Canadian Border Measures Regarding Intellectual Property Infringements
July 15, 2021
Like most countries, Canada has a system in place that allows owners of certain intellectual property rights to ask Customs to detain goods at the border that may infringe those rights. This article discusses the details of Canada’s system of border enforcement.
Several treaties impose obligations on signatories to provide border enforcement measures for infringing goods.
The treaty with the broadest application is the Agreement on Trade-Related Aspects of Intellectual Property Rights (“TRIPS”), to which more than 100 countries are signatories. This treaty obligates members to provide measures to suspend the importation of counterfeit trademark or pirated copyright goods. Although it is not mandatory, members may also provide border enforcement measures for other intellectual property rights (such as industrial designs and patents) and may also provide measures regarding the detention of infringing goods destined for export.
Other treaties such as the Canada – United States – Mexico Agreement (“CUSMA”) and the Comprehensive and Progressive Agreement for Trans-Pacific Partnership (“CPTPP”) also contain provisions mandating that members provide border enforcement measures.
Scope of the Problem
The export of infringing goods from one country to another is serious business. It is also a growing problem.
For example, the OECD has estimated that counterfeit and pirated goods amount to as much as 3.3% of world trade and up to 6.8% of the goods imported by the European Union from third countries.
Types of Intellectual Property Rights Protected
Canada provides border enforcement measures for registered trademarks, copyright and protected geographical indications.

━━━━━━

_Direction 1_
Pull out every line in the entries below that contains the word "will".

━━━━━━

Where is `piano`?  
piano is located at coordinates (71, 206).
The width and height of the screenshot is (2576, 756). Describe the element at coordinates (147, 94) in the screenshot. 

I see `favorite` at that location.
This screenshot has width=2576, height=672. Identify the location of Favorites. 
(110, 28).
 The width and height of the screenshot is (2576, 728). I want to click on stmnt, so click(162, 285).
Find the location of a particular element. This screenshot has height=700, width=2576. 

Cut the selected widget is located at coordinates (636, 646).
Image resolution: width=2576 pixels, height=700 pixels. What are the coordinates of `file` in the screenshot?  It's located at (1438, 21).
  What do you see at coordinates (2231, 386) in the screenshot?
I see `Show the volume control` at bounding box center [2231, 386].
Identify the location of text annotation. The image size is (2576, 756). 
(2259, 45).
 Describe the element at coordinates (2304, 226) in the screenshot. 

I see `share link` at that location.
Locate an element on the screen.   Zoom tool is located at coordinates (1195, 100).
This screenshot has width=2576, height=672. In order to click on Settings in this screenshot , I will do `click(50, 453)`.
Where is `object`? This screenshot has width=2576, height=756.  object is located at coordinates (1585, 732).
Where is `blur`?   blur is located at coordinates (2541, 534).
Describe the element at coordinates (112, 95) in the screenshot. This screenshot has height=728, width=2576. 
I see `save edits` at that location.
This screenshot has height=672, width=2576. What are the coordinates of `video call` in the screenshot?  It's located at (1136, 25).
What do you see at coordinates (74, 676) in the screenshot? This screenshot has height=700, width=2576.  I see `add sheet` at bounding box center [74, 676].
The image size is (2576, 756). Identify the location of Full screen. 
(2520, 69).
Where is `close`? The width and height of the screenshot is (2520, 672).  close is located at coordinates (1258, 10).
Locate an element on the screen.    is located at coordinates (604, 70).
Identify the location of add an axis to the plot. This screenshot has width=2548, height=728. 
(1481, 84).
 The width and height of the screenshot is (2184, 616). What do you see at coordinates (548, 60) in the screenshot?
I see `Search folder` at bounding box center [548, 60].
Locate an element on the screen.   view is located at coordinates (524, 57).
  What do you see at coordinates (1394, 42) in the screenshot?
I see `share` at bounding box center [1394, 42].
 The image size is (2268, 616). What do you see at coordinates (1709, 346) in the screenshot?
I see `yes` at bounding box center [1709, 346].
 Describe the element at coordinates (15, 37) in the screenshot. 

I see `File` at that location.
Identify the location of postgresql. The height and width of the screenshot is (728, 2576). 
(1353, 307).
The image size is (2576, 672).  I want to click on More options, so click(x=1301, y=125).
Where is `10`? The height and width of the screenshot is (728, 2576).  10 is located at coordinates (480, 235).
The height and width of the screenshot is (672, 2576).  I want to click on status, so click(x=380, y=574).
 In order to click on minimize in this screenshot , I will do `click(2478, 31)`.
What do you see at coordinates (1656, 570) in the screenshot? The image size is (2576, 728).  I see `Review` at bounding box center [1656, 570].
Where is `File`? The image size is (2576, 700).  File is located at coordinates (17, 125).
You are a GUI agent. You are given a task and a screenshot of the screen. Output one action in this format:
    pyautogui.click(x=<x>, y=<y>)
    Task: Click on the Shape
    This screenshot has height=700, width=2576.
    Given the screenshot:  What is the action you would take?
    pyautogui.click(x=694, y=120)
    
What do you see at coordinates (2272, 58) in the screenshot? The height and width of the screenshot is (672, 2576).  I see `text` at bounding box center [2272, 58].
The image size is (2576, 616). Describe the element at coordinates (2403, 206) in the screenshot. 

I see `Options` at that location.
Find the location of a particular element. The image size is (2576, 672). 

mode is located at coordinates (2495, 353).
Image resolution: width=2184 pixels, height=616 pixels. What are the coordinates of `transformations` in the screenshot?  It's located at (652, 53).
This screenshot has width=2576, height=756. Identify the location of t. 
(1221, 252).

━━━━━━

_Direction 2_
Continue the article on Canadian border measures for intellectual property, picking up right after its final sentence.

_Right answer 1_
This screenshot has width=2576, height=672. In order to click on Settings in this screenshot , I will do `click(50, 453)`.
 In order to click on minimize in this screenshot , I will do `click(2478, 31)`.

_Right answer 2_
There is a worldwide trend towards the enforcement of additional intellectual property rights beyond those mandated by treaty. For example, many major jurisdictions such as the European Union, Japan, South Korea, China, India, Israel, Brazil, Turkey and South Africa also provide border enforcement measures for industrial designs (known as “design patents” in some countries).
The lack of enforcement for industrial designs in Canada is no small matter. The European Union has reported that in 2019, more than 17% of all articles that were detained were detained because they infringed a registered community design.
The numbers are even more significant in Japan, which started border enforcement of industrial designs in 2003. During the period from 2004 to 2008, approximately 10% of the goods that were detained were suspected of infringing industrial design rights. By 2017, that proportion had grown to nearly 27% of all seized goods.
The United States is currently considering whether to extend its border enforcement measures to design patents. It is to be hoped that Canada will take similar action in the future in order to ensure that right holders can obtain effective protection against a broader range of infringing goods.
Import/Export/Goods in Transit
Canada’s border enforcement measures apply to goods being imported to or exported from Canada. Additionally, as part of Canada’s implementation of CUSMA, its border enforcement measures now also apply to commercial shipments of goods in transit through Canada. These prohibitions do not apply to goods that are imported or exported by an individual in their possession or baggage if the circumstances indicate that the goods are intended only for their personal use.
The extension of border enforcement measures to goods in transit is an important improvement to the Canadian system. For example, even though the majority of counterfeit and pirated goods originate in China, the OECD has identified that infringing goods are often shipped through other countries on their way to their ultimate destination. In many cases, these shipments are made for the purpose of disguising the origin of the goods being shipped so as to reduce the likelihood of customs authorities seizing the goods.
The OECD has identified Hong Kong, Singapore and the United Arab Emirates as important transit points for the trade in counterfeit goods.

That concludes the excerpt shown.